Can you print every record below exactly as written?

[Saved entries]
--------------------------------
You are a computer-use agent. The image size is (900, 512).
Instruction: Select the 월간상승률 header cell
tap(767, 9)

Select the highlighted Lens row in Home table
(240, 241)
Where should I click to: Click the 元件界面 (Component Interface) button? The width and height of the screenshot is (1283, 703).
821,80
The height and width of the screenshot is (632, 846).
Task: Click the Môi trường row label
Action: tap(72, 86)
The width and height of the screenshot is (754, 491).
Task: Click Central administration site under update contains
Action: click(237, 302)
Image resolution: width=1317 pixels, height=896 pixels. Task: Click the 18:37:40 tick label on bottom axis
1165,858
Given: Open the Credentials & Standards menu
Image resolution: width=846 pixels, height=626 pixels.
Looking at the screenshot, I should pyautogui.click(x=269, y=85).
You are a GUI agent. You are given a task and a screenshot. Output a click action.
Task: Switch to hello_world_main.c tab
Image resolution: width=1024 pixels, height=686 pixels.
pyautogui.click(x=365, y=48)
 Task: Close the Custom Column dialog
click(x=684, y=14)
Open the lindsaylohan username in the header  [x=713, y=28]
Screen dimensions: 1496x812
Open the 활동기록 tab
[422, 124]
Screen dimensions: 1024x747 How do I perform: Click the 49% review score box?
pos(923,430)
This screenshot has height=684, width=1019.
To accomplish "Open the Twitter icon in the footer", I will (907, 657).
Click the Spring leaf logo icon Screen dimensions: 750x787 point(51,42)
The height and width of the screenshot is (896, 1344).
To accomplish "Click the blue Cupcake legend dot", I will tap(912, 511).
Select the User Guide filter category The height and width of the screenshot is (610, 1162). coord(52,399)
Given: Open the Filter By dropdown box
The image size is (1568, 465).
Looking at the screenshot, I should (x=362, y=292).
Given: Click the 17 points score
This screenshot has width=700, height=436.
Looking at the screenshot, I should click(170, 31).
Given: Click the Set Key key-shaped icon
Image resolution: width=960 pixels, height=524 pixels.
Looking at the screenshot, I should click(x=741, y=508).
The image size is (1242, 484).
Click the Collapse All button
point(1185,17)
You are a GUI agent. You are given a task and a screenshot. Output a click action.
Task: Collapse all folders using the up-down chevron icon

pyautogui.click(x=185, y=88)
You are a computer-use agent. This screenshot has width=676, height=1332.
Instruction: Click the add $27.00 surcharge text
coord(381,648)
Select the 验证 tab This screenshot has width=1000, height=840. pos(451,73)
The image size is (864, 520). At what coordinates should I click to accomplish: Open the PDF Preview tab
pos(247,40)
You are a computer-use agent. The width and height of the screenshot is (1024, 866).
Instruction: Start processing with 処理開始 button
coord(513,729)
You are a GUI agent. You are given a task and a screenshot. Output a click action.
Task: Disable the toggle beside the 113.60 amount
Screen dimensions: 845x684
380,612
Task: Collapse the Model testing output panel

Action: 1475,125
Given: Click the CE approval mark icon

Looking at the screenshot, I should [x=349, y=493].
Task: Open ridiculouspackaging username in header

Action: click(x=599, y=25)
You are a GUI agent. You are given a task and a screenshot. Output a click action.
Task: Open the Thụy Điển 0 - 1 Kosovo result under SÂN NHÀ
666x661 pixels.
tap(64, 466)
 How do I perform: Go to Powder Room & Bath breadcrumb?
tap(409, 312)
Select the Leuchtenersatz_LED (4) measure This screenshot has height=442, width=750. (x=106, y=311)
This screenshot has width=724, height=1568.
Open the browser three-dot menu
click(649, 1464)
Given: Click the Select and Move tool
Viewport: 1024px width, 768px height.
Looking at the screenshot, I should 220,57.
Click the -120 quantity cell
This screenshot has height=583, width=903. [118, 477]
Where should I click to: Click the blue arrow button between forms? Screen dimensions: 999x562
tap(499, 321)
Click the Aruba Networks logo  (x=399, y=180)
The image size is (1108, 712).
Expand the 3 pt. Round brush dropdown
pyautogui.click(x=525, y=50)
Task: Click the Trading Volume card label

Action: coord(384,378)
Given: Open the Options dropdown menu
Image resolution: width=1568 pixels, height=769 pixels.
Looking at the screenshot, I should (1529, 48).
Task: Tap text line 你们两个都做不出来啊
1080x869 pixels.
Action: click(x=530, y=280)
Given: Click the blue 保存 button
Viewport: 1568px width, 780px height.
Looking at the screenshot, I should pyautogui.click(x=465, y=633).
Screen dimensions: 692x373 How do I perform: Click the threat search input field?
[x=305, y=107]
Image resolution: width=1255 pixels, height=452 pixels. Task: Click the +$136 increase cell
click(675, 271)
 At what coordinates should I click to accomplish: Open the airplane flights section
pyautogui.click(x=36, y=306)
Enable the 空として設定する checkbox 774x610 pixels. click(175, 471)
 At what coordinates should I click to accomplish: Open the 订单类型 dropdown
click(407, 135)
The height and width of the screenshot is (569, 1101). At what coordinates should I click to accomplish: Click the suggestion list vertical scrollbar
--------------------------------
## PROBLEM SOLUTION:
You are a computer-use agent. The image size is (900, 512).
Instruction: Select the 월간상승률 header cell
tap(767, 9)

Select the highlighted Lens row in Home table
(240, 241)
Where should I click to: Click the 元件界面 (Component Interface) button? The width and height of the screenshot is (1283, 703).
821,80
The height and width of the screenshot is (632, 846).
Task: Click the Môi trường row label
Action: tap(72, 86)
The width and height of the screenshot is (754, 491).
Task: Click Central administration site under update contains
Action: click(237, 302)
Image resolution: width=1317 pixels, height=896 pixels. Task: Click the 18:37:40 tick label on bottom axis
1165,858
Given: Open the Credentials & Standards menu
Image resolution: width=846 pixels, height=626 pixels.
Looking at the screenshot, I should pyautogui.click(x=269, y=85).
You are a GUI agent. You are given a task and a screenshot. Output a click action.
Task: Switch to hello_world_main.c tab
Image resolution: width=1024 pixels, height=686 pixels.
pyautogui.click(x=365, y=48)
 Task: Close the Custom Column dialog
click(x=684, y=14)
Open the lindsaylohan username in the header  [x=713, y=28]
Screen dimensions: 1496x812
Open the 활동기록 tab
[422, 124]
Screen dimensions: 1024x747 How do I perform: Click the 49% review score box?
pos(923,430)
This screenshot has height=684, width=1019.
To accomplish "Open the Twitter icon in the footer", I will (907, 657).
Click the Spring leaf logo icon Screen dimensions: 750x787 point(51,42)
The height and width of the screenshot is (896, 1344).
To accomplish "Click the blue Cupcake legend dot", I will tap(912, 511).
Select the User Guide filter category The height and width of the screenshot is (610, 1162). coord(52,399)
Given: Open the Filter By dropdown box
The image size is (1568, 465).
Looking at the screenshot, I should (x=362, y=292).
Given: Click the 17 points score
This screenshot has width=700, height=436.
Looking at the screenshot, I should click(170, 31).
Given: Click the Set Key key-shaped icon
Image resolution: width=960 pixels, height=524 pixels.
Looking at the screenshot, I should click(x=741, y=508).
The image size is (1242, 484).
Click the Collapse All button
point(1185,17)
You are a GUI agent. You are given a task and a screenshot. Output a click action.
Task: Collapse all folders using the up-down chevron icon

pyautogui.click(x=185, y=88)
You are a computer-use agent. This screenshot has width=676, height=1332.
Instruction: Click the add $27.00 surcharge text
coord(381,648)
Select the 验证 tab This screenshot has width=1000, height=840. pos(451,73)
The image size is (864, 520). At what coordinates should I click to accomplish: Open the PDF Preview tab
pos(247,40)
You are a computer-use agent. The width and height of the screenshot is (1024, 866).
Instruction: Start processing with 処理開始 button
coord(513,729)
You are a GUI agent. You are given a task and a screenshot. Output a click action.
Task: Disable the toggle beside the 113.60 amount
Screen dimensions: 845x684
380,612
Task: Collapse the Model testing output panel

Action: 1475,125
Given: Click the CE approval mark icon

Looking at the screenshot, I should [x=349, y=493].
Task: Open ridiculouspackaging username in header

Action: click(x=599, y=25)
You are a GUI agent. You are given a task and a screenshot. Output a click action.
Task: Open the Thụy Điển 0 - 1 Kosovo result under SÂN NHÀ
666x661 pixels.
tap(64, 466)
 How do I perform: Go to Powder Room & Bath breadcrumb?
tap(409, 312)
Select the Leuchtenersatz_LED (4) measure This screenshot has height=442, width=750. (x=106, y=311)
This screenshot has width=724, height=1568.
Open the browser three-dot menu
click(649, 1464)
Given: Click the Select and Move tool
Viewport: 1024px width, 768px height.
Looking at the screenshot, I should 220,57.
Click the -120 quantity cell
This screenshot has height=583, width=903. [118, 477]
Where should I click to: Click the blue arrow button between forms? Screen dimensions: 999x562
tap(499, 321)
Click the Aruba Networks logo  (x=399, y=180)
The image size is (1108, 712).
Expand the 3 pt. Round brush dropdown
pyautogui.click(x=525, y=50)
Task: Click the Trading Volume card label

Action: coord(384,378)
Given: Open the Options dropdown menu
Image resolution: width=1568 pixels, height=769 pixels.
Looking at the screenshot, I should (1529, 48).
Task: Tap text line 你们两个都做不出来啊
1080x869 pixels.
Action: click(x=530, y=280)
Given: Click the blue 保存 button
Viewport: 1568px width, 780px height.
Looking at the screenshot, I should pyautogui.click(x=465, y=633).
Screen dimensions: 692x373 How do I perform: Click the threat search input field?
[x=305, y=107]
Image resolution: width=1255 pixels, height=452 pixels. Task: Click the +$136 increase cell
click(675, 271)
 At what coordinates should I click to accomplish: Open the airplane flights section
pyautogui.click(x=36, y=306)
Enable the 空として設定する checkbox 774x610 pixels. click(175, 471)
 At what coordinates should I click to accomplish: Open the 订单类型 dropdown
click(407, 135)
The height and width of the screenshot is (569, 1101). At what coordinates should I click to accomplish: Click the suggestion list vertical scrollbar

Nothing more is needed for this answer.